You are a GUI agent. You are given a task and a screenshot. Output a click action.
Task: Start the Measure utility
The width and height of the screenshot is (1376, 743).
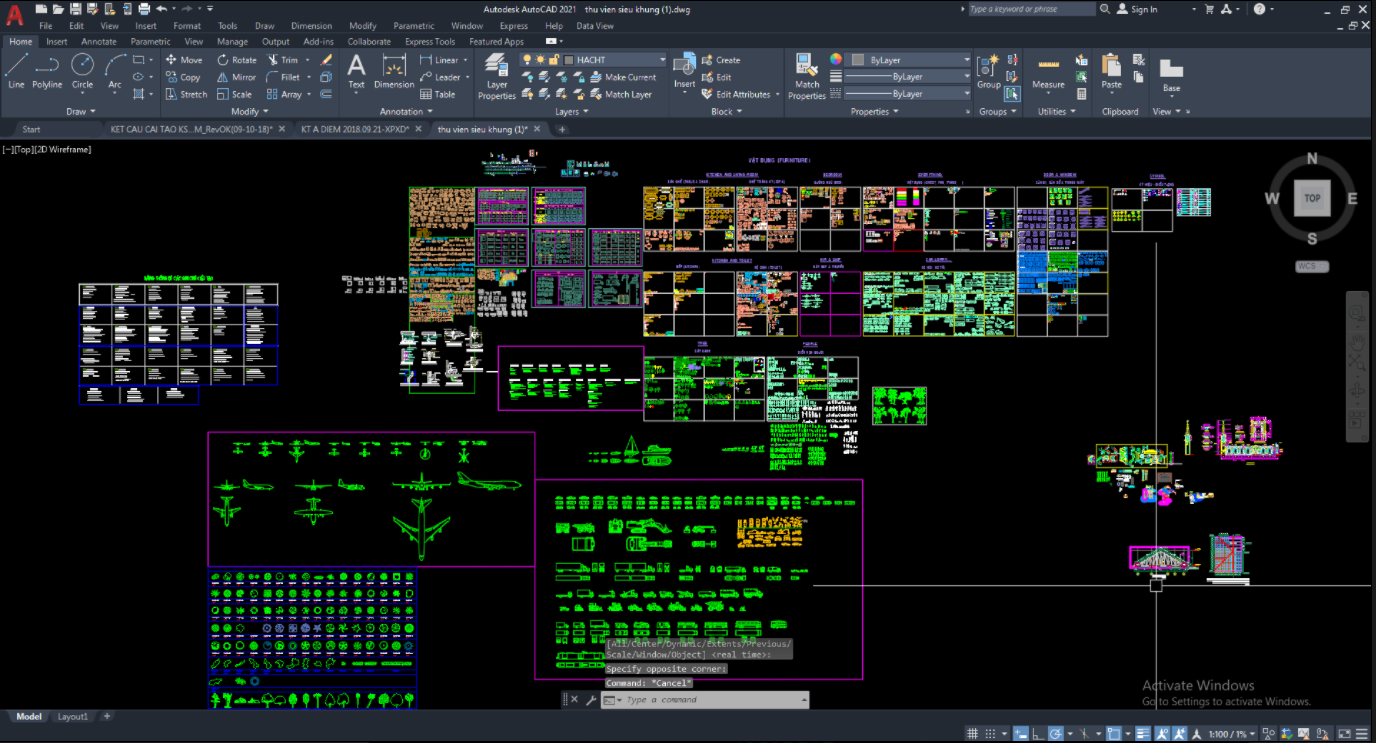(x=1048, y=71)
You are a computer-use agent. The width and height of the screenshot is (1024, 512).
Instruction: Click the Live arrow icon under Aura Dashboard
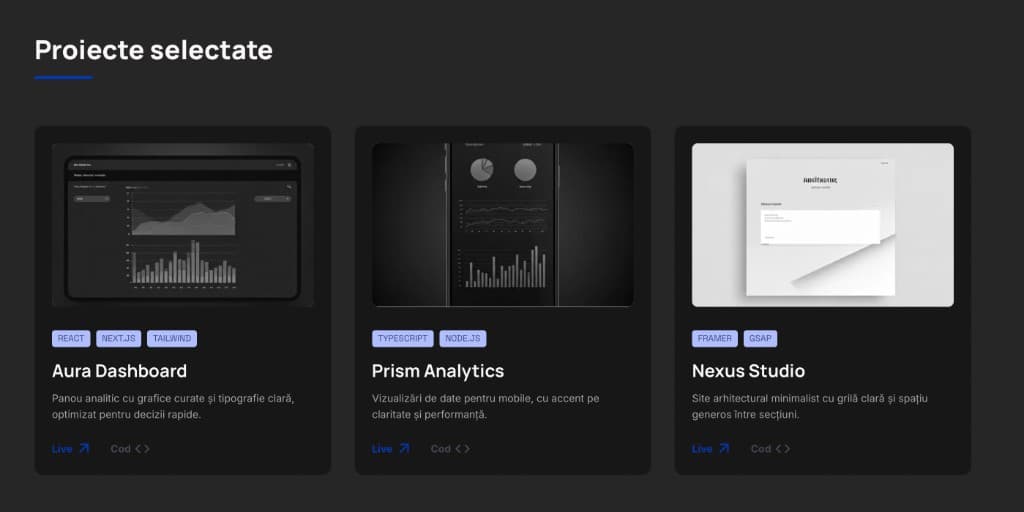84,449
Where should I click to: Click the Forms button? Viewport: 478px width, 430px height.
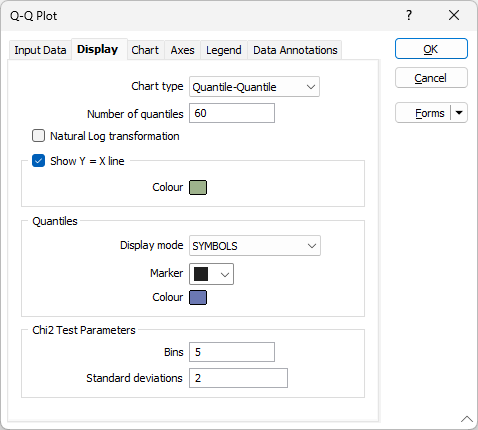pos(423,113)

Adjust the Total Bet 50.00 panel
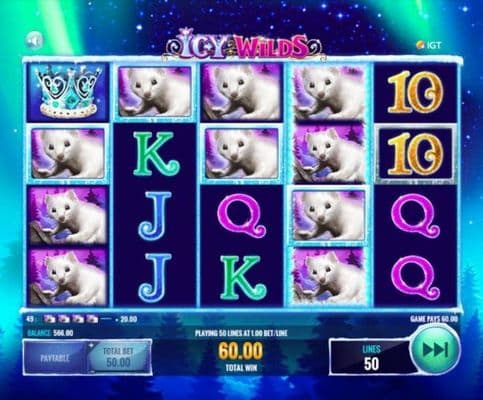coord(118,358)
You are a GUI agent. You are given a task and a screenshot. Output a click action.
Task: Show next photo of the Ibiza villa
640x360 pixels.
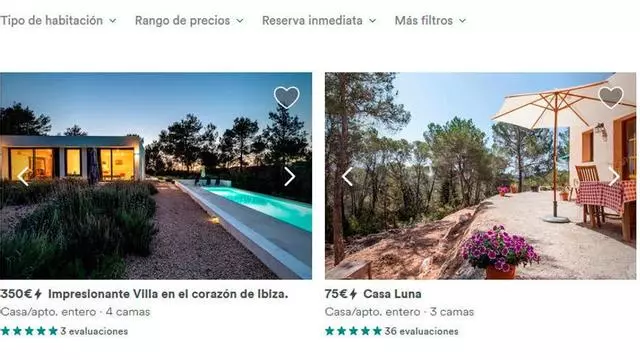289,176
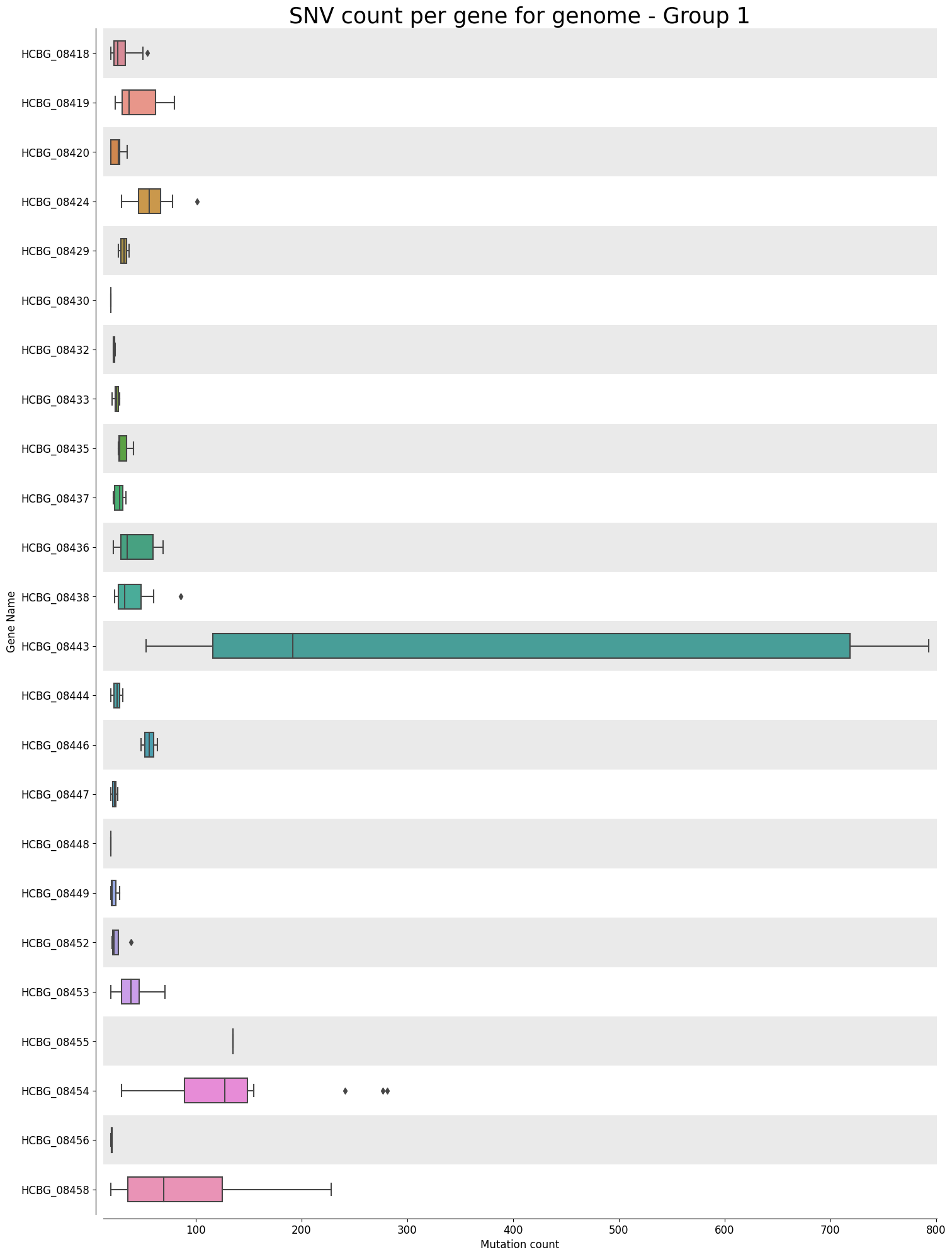Click the HCBG_08436 green box
Viewport: 952px width, 1257px height.
(137, 547)
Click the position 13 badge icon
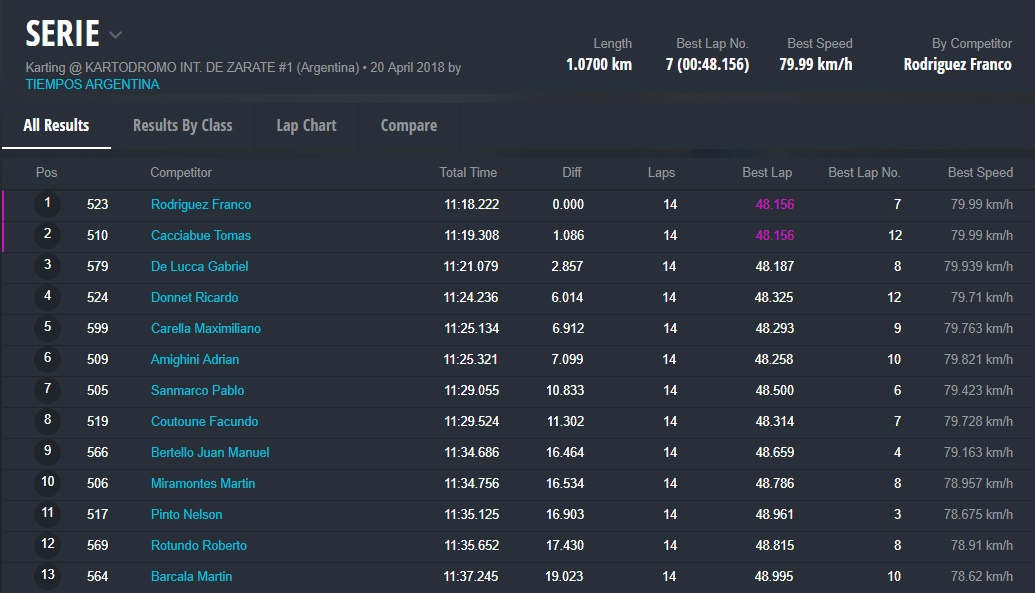Image resolution: width=1035 pixels, height=593 pixels. point(47,576)
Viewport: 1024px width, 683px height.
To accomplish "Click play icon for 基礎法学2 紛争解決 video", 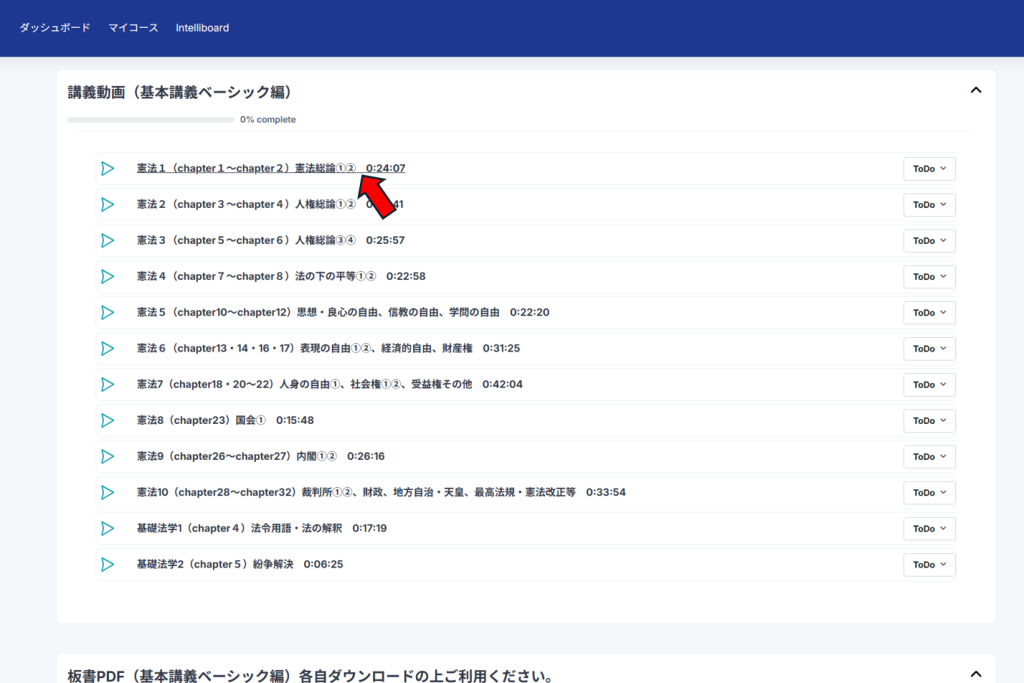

### WHAT IS REQUIRED
Each record must appear again exactly as written above, without its pictures.

### REPLY
You are a GUI agent. You are given a task and a screenshot. Output a click action.
Task: Start the Measure utility
The width and height of the screenshot is (1376, 743).
(x=1048, y=71)
You are a computer-use agent. The width and height of the screenshot is (1024, 512).
Instruction: Click the Live arrow icon under Aura Dashboard
84,449
Where should I click to: Click the Forms button? Viewport: 478px width, 430px height.
pos(423,113)

Adjust the Total Bet 50.00 panel
coord(118,358)
You are a GUI agent. You are given a task and a screenshot. Output a click action.
Task: Show next photo of the Ibiza villa
640x360 pixels.
289,176
Click the HCBG_08436 green box
Viewport: 952px width, 1257px height.
(137, 547)
Click the position 13 badge icon
Image resolution: width=1035 pixels, height=593 pixels. point(47,576)
Viewport: 1024px width, 683px height.
To accomplish "Click play icon for 基礎法学2 紛争解決 video", 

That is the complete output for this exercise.